Textauszug ▸
* * *
Dr. Arno Weber, Nürnberger Friedensforum, beim Ostermarsch 2002 in Nürnberg

Wir dokumentieren die folgende Ostermarschrede in der uns übermittelten Fassung.


Menschen sind gestorben

Am 11. September 2001 mußten in New York unschuldige Menschen leiden und sterben bei zwei der schrecklichsten Terroranschlägen in der Geschichte der Zivilisation.
Sprachlosigkeit, Entsetzen und Angst beherrschen seitdem die Welt.

Menschen sind gestorben

In den Dörfern und Städten Afghanistans mußten unschuldige Menschen flüchten, leiden und sterben durch die Bomben im Rahmen der sogenannten Terrorismusbekämpfung.
Die Zahl der zivilen Opfer in Afghanistan ist inzwischen genauso hoch wie in New York, weder sind die Terroristen erfolgreich bezwungen noch Frieden und Menschenrechte in Afghanistan eingekehrt, wie bereits meine Vorredner erwähnten.
* * *
Aufgabe 1 ▸ Zitiere aus den Einträgen wortgetreu die Zeilen zwischen der Zeile mit „The width and height of the screenshot is (2067, 1792).“ und der Zeile mit „click(x=1554, y=197)“, beide Zeilen eingeschlossen.
Die Ostermarschrede und die Einträge stammen aus unterschiedlichen Quellen.

Einträge ▸
* * *
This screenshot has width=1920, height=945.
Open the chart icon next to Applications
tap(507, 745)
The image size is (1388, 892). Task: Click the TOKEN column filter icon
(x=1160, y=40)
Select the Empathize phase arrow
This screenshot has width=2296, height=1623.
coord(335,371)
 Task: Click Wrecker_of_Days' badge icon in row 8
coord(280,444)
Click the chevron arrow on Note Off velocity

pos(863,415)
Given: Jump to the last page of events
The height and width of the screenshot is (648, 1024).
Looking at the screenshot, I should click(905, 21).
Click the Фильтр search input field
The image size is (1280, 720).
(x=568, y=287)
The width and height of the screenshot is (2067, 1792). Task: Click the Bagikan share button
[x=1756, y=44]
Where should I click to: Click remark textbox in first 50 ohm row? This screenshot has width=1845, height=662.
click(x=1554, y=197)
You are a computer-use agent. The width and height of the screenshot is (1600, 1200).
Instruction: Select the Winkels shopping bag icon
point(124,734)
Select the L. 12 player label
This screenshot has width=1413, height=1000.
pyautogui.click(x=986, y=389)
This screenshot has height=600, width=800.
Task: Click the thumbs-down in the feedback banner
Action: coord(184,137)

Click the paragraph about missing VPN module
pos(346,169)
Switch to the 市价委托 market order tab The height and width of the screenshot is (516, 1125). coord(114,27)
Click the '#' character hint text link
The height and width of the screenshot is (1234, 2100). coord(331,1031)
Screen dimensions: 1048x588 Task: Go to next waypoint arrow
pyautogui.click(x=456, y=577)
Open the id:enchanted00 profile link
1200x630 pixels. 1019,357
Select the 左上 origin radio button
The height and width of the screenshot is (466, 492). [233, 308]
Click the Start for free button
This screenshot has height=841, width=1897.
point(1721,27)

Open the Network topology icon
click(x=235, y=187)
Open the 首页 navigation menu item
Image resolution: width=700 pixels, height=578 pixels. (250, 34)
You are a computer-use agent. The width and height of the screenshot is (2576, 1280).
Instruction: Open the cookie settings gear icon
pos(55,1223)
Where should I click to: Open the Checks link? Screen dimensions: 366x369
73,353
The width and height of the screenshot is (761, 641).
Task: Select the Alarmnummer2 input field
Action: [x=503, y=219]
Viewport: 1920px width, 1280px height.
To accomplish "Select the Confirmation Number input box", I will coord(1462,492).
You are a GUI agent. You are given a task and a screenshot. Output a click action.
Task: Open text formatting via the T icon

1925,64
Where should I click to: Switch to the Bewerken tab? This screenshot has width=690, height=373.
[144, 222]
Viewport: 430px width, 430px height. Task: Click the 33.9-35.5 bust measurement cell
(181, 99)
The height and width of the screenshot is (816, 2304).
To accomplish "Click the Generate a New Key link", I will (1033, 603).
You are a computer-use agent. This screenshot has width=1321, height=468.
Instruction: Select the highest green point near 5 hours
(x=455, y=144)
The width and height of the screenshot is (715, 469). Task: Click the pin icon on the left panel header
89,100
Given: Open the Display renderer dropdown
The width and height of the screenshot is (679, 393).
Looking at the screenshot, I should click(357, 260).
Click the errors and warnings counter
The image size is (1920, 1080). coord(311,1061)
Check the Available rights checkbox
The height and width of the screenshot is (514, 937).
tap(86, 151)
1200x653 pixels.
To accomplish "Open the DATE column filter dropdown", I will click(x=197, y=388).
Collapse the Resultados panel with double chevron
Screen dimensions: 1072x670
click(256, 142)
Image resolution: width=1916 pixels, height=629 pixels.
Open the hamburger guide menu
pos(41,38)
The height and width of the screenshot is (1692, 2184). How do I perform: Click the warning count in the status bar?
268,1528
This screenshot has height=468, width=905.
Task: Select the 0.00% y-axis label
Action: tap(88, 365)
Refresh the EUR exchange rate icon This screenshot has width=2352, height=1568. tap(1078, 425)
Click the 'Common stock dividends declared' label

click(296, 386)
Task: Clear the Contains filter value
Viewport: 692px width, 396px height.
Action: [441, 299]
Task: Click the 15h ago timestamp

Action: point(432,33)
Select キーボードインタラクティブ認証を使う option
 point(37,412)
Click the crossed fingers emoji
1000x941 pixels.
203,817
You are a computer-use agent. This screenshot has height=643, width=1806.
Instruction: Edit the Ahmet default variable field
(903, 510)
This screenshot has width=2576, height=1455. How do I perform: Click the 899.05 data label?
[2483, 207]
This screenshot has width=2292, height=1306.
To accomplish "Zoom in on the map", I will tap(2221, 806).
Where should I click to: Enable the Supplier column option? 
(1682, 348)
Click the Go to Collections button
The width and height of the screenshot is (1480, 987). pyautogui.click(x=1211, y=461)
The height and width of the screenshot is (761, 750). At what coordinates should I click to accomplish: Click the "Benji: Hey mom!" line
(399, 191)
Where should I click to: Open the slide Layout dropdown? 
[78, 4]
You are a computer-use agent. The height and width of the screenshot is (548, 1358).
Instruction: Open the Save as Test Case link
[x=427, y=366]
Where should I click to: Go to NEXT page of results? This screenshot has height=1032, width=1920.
* * *
Aufgabe 2 ▸ Schreibe die Ostermarschrede im Anschluss an ihren letzten Satz weiter.

Antwort 1 ▸
The width and height of the screenshot is (2067, 1792). Task: Click the Bagikan share button
[x=1756, y=44]
Where should I click to: Click remark textbox in first 50 ohm row? This screenshot has width=1845, height=662.
click(x=1554, y=197)

Antwort 2 ▸
Menschen sterben

In Israel werden Menschen verletzt und sterben in den Bussen und Hotelempfängen, weil sich dort Fanatiker selbst und ihre Umgebung in die Luft sprengen.

Menschen sterben

In Palästina werden Menschen verletzt und sterben, weil das benachbarte Land kein anderes politisches Mittel mehr kennt, als das der Gewalt, der Mündungsrohre, der Raketenabschußanlagen und der Vergeltung.
Die Dreistigkeit des israelischen Vorgehens, einfach ständig in die Autonomiegebiete einzudringen und den Präsidenten faktisch festzusetzen und damit auch gegen UNO Statuten zu verstoßen hat inzwischen jede Schamgrenze überschritten.

Menschen sterben

George Bush sprach von dem Krieg der Guten gegen das Böse. Ich frage: Wo sind hier die Guten?
Den Menschen die gestorben sind, ist es egal, ob die Bombe, die sie zerfetzte, von kriminellen Terroristen stammte oder die tödliche Kugel durch staatlich lizensierte Soldaten abgeschossen wurde.
George Bush sprach von einem Kriegsjahr.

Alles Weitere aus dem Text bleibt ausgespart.